Impulsa a vivir el momento, el estar al pendiente de cualquier movimiento, cualquier roce- su mano pasaba por mi rodilla- cualquier percance.” Alzó levemente mi vestido y bajó su mirada, pero mis brazos bajaron rápidamente para impedir aquella travesura. Soltando una risa prosiguió, “¿Ves como sí sirve y da calor?”
Fumamos dos o tres cigarros más y hablamos sobre los cuerpos femeninos que había retratado Manuel Álvarez Bravo, así como la técnica que usaba David Hamilton para darle un estilo más ingenuo a los cuerpos desnudos o semidesnudos de niñas y jóvenes.
En un momento interrumpió la conversación. Se acercó a mí y colocó su mano en mi muslo, luego me susurró:
-“Me gustas, pero me atrae más tu cuerpo y tus movimientos, son la expresión que busco para permanecer en mis imágenes. Déjame desnudarte y capturar tu esencia con mi lente. Ven a mi departamento el lunes por la mañana. Te haré un café.”
Mis nervios se acumularon, pero sus labios carnosos y su cabellera oscura, alborotada como una preciosa gitana, me dieron pie para decidirme.
-“Claro que iré, dime en dónde te encuentro, pero primero deja voy por un pastel.” Dije al mismo momento que me levantaba.
Me acerqué a la barra. Un chico atendía en ese momento y pudo observar la comunicación que llevaba con la chica. Pedí una rebanada de pay de queso con frambuesa. Sus ojos y tacto fueron cálidos. Agradecida, pagué y regresé a mi lugar, jugando con los dedos y la textura del postre.

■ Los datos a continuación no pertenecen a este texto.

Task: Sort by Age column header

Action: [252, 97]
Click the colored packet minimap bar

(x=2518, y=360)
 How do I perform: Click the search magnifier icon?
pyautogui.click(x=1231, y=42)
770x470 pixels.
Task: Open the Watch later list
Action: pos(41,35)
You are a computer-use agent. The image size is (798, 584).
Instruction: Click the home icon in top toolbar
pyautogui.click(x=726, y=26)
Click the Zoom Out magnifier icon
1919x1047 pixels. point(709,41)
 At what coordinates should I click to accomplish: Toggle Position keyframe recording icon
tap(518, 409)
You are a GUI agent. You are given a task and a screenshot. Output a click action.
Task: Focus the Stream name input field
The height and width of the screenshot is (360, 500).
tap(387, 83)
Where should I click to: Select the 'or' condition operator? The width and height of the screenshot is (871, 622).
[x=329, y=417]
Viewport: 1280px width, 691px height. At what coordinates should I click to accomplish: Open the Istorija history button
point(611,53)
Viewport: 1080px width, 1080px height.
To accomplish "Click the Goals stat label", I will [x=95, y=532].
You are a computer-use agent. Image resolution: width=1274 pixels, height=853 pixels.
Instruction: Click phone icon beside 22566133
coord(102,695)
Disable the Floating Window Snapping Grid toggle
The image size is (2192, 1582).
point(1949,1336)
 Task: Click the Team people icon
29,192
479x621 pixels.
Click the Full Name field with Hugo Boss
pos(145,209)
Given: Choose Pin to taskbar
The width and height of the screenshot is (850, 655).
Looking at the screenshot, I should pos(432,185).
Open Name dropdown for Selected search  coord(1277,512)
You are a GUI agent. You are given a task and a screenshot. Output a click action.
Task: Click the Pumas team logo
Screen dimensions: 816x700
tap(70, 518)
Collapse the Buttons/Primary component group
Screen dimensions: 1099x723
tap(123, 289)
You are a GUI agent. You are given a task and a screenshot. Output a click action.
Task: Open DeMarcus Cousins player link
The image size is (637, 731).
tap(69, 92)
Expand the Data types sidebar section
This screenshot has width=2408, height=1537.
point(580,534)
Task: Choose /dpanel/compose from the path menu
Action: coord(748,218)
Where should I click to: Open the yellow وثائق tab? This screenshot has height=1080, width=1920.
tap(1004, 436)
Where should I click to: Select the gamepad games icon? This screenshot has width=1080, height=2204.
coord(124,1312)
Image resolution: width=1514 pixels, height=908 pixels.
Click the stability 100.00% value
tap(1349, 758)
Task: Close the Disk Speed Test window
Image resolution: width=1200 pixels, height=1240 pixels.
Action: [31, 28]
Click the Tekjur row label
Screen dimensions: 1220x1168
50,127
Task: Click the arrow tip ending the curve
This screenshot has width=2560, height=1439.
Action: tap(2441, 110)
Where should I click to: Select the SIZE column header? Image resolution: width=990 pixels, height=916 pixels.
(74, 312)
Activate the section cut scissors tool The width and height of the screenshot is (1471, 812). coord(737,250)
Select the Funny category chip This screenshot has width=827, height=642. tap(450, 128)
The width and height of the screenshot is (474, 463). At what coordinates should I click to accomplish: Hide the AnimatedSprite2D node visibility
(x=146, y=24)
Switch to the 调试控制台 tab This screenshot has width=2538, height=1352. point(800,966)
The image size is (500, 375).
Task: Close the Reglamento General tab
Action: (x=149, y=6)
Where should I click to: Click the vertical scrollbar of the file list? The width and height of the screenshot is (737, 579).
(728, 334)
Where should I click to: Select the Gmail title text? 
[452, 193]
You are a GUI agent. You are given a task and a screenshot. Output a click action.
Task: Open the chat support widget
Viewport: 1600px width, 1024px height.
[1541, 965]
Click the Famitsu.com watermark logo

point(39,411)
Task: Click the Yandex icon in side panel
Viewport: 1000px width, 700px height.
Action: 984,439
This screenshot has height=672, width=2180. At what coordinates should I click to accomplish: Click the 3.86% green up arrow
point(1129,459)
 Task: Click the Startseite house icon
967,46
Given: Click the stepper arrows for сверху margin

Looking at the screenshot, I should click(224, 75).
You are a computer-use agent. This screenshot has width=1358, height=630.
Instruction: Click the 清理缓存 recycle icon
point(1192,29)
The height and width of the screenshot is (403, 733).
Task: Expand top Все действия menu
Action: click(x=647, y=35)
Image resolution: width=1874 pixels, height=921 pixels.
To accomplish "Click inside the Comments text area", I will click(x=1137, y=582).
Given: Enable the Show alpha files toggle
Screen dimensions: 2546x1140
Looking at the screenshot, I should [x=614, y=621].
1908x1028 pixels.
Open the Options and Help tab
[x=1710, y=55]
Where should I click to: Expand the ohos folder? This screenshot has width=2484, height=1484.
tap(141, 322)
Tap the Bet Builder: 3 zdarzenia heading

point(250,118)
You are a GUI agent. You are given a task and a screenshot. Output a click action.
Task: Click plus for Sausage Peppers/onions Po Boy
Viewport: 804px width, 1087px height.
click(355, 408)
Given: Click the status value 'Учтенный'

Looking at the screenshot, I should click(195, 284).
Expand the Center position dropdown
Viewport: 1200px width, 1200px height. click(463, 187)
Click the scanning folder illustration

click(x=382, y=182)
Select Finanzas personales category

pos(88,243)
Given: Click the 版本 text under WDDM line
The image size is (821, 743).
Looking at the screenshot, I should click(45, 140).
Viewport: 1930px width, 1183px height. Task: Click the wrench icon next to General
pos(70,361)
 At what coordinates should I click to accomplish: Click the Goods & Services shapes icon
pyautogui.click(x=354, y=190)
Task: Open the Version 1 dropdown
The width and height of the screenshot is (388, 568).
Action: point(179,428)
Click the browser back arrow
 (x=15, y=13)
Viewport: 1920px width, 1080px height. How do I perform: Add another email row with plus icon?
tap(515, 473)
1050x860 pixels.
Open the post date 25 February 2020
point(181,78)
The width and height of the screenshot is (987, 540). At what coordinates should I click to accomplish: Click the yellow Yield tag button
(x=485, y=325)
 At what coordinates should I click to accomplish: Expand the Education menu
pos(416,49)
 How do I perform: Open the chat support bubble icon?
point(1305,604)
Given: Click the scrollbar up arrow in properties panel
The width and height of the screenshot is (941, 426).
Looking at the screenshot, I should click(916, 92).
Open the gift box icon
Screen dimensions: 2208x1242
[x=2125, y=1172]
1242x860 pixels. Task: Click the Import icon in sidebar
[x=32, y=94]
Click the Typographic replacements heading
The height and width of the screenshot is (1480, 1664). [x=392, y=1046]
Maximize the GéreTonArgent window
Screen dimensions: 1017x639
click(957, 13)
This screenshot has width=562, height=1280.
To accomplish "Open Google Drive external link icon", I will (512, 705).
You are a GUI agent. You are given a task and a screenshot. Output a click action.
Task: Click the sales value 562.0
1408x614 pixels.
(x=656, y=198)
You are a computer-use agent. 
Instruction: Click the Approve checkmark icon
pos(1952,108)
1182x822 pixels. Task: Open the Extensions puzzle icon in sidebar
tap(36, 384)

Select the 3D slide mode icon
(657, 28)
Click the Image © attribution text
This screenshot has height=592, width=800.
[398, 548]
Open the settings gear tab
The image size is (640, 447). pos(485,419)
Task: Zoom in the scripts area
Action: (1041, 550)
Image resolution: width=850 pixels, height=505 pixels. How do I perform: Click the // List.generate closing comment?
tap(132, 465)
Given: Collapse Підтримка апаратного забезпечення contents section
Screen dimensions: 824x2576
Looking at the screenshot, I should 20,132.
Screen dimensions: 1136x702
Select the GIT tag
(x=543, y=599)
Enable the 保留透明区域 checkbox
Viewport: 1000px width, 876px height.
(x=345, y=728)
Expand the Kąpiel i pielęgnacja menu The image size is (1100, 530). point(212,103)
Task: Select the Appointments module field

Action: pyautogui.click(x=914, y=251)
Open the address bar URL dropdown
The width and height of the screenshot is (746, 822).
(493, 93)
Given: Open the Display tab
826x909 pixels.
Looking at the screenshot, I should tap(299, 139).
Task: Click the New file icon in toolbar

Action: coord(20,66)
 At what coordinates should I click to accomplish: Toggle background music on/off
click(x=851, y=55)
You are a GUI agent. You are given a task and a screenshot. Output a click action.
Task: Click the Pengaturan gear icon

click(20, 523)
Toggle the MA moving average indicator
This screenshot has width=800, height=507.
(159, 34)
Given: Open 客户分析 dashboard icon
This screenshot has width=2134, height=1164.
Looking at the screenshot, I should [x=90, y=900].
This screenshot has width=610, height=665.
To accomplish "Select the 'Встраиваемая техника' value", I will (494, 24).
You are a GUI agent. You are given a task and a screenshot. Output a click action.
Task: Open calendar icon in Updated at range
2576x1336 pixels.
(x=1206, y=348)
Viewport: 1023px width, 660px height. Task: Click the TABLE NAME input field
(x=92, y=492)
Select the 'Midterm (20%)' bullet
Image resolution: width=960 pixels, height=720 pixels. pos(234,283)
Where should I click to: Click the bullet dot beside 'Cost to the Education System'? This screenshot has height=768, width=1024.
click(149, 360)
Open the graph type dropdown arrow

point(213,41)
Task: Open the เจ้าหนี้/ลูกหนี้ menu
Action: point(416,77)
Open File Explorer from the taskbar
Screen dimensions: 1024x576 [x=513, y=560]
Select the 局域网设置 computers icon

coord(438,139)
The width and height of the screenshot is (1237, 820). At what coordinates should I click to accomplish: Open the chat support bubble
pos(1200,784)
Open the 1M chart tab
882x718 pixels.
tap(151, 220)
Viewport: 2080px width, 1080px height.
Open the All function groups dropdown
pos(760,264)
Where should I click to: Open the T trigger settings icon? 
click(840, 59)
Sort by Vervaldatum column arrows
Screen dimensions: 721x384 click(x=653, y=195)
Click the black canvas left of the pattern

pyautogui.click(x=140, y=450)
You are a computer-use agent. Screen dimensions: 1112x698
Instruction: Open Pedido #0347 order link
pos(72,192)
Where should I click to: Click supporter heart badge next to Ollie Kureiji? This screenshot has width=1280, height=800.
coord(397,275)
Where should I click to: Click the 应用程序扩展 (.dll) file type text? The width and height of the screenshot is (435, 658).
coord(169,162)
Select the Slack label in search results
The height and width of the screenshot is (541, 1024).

Ella se había marchado. Su aroma quedó en el airé. Me senté desanimada, volteando a todos lados para hallar algún rastro. Tomé un respiro y abrí mi libro, ahí encontré una nota que decía:
“Entre sábanas blancas el café tiene un sabor que desnuda las sensaciones escondidas. Trae esos impulsos a la calle de Mérida #17, departamento 8, el lunes a las 8 am.”
No firmó, el misterio alimentó mis nervios. Guardé el papel. Bukowski me acompañó en este viaje de imaginación que duró hasta la mañana del lunes.